Another Professor, in speaking of Cimicifugin, remarks :

"This medicine is, in its effects, essentially the same as the Cimicifuga. It is particularly useful in chronic rheumatic affections, and in female diseases. In leucorrhea and dysmenorrhea, as well as menorrhagia, it is invaluable. It should be used, in order to get its best effects, to the extent of producing its specific constitutional symptoms, i. e. a peculiar dizziness, fullness and dull aching of the head, and more or less aching in the joints. This effect should be produced every day (slightly) during the treatment, until the disease is removed. By this treatment, and the use of hip-baths, leucorrhea will often be cured in a week or ten days, without any other remedy."

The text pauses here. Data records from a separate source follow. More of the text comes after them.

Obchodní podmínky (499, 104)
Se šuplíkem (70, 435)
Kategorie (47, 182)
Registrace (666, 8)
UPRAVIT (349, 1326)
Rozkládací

The analogous diseases, gleets and gonorrheas, are. greatly benefited, if not speedily cured by it, either alone or in combination with other appropriate remedies.

The Cimicifugin is also a most valuable medicine, especially as an adjunct of other remedies, in all pulmonary, rheumatic and dyspeptic affections, where there is a want of tone in the nervous system.

"It is also a very useful agent in the treatment of small-pox, in which it should be given during the whole course of the disease. It seems to divest it of its malignant character. I have never lost a case of smallpox where this medicine was used thoroughly from the beginning ; and during the winter of 1849 and 1850, I treated from fifty to one hundred cases, some of which were of the most severe confluent kind. The dose is from one-fourth to one grain, to be given once in three or four hours until the proper symptoms of the medicine appear."

Off. Prep. — Pilulae Leonuri Compositae; Pilulae Polygoni Compositae.